Providing an easy way for anyone to host their own CosmicLink front-end.

Cosmic.link has been designed in such a way that this can be achieved in a few clicks − at no cost − by whoever own a GitHub account. Yeah!

Who?

This solution is mainly intended for services that have many users regularly signing transactions, and that need to enforce the highest security standards. Serving your own front-end induce additional friction: Cosmic.link users already set up their public keys & wallets of choice, but will have to do so again when using a front-end served from another domain.

If you expect your users to use the signing interface dozens of times on average, then it may be for you. If you expect them to use it only once or a few times, or if you don’t intend to audit code updates, you better stick with Cosmic.link.

In any case, you are welcome to try the forking process as it is easy, fast and educational. :)

How?

Step 1 − Fork from the parent repository

  1. Browse to git.cosmic.plus/https-cosmic-link: this is the repository from which Cosmic.link is served.
  2. Click on Fork.
  3. Select a location if prompted for one.

Step 2 − Serve your fork on GitHub pages

  1. From the forked repository, click on Settings.
  2. Scroll down until the GitHub Pages section.
  3. Set Source as master branch.
  4. Reload the page, and copy the GitHub page address from the same section.

Step 3 − Test your fork

  1. Wait a couple of minutes for GitHub to generate the page.

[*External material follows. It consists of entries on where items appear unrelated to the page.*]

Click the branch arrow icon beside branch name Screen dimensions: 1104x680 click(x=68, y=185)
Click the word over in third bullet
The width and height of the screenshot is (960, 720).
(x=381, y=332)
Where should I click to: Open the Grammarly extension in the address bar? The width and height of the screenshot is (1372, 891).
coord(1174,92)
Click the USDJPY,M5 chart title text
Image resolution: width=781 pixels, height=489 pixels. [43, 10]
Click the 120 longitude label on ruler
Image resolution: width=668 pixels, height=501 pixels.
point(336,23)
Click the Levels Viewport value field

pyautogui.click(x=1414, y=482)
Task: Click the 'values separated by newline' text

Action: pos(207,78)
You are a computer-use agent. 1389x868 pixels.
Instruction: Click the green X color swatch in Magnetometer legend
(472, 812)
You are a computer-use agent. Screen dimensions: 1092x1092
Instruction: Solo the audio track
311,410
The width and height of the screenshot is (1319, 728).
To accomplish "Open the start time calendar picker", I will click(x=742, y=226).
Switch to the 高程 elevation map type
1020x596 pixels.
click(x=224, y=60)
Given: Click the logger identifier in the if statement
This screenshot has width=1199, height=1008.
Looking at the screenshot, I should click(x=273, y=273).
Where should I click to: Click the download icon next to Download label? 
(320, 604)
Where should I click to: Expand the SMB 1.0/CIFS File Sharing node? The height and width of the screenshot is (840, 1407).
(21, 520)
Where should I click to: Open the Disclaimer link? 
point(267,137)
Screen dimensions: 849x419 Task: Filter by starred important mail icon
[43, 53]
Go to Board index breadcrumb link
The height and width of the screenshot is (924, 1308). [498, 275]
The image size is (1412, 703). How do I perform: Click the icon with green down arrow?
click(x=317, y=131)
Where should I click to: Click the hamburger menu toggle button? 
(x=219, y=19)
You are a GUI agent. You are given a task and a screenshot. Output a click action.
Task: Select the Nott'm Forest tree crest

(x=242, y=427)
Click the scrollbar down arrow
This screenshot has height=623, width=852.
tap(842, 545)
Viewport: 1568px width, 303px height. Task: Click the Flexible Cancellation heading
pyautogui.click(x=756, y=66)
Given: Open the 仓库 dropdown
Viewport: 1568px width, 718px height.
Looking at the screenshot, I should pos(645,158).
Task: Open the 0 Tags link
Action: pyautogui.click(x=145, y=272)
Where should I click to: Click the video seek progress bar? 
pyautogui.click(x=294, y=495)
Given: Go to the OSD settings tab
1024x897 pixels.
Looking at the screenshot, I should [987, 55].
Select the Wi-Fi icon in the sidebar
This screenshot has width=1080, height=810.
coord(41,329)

2. Go to the copy/pasted address. (https://${username}.github.io/https-cosmic-link)

  1. Check that the page displays & is functional.
  2. Append this transaction request to the address and browse: ?type=payment&amount=10&asset=GILS:gils*cosmic.plus&destination=tips*cosmic.link
  3. Check that the transaction displays properly.

Step 4 − Link it with your domain

You can link this page with a domain of yours. The instruction bellow works for domain providers supporting CNAME records. If you need a more generic explanation, please see GitHub instructions.

  1. Edit the CNAME file at the root of your repository, and set it as the domain of your choice.
  2. In the DNS configuration of that domain, add a CNAME record that points to ${username}.github.io.
  3. Check that the page is indeed served at your domain. Depending on your configuration, changes make take more or less time to propagate.

The example fork I created while writing this article is available at tifa.cosmic.plus (and will not get updated).

Step 5 − Update your fork

This part is slightly more technical. GitHub doesn’t provide a way to do it, so we’ll go for some command line.

Setup:

# Clone your repository.
git clone https://github.com/${username}/https-cosmic-link
cd https-cosmic-link
# Add parent remote.
git remote add parent https://git.cosmic.plus/https-cosmic-link

Update:

# Pull new commits.
git pull parent master
# Merge new commits.
git merge parent/master
# Push updates to your repository.
git push --follow-tags

Extras

More Testing

  1. Go to the Stellar Laboratory transaction editor.
  2. Create a transaction.
  3. Copy the XDR at the end of the page.
  4. Go to the cosmic-lib demo page.
  5. Paste the XDR in the dedicated field.
  6. Set the page field, under Meta Parameters, to your fork URL (including thehttps:// prefix).
  7. Click on Open in side-frame. Enjoy. :)

Federated Server

Setup your federated domain by editing the .well_known/stellar.toml file of your forked repository. Cloudflare users can use this minimalist federated server implementation.

Custom Stylesheet

  1. Fork the sources repository from git.cosmic.plus/webapp-cosmic-link.
  2. Edit stylesheet sources in the style/ directory.
  3. Build the css stylesheet using npm run build-css
  4. Copy the stylesheet atweb/index.css into your served repository.

Going Further

The point of this article was to explain how to fork https-cosmic-link, which is the repository from which Cosmic.link is served.

Forkers who want to edit the sources, or to audit updates before serving, have to fork the source repository & build the served repository on their own.

While this is possible to do right now (as of Dec 2019), those sources, as well as the related documentation, are about to get rewritten & the whole code base will be made easier to deal with. I’d advise waiting for Cosmic.link v2 before going through that task.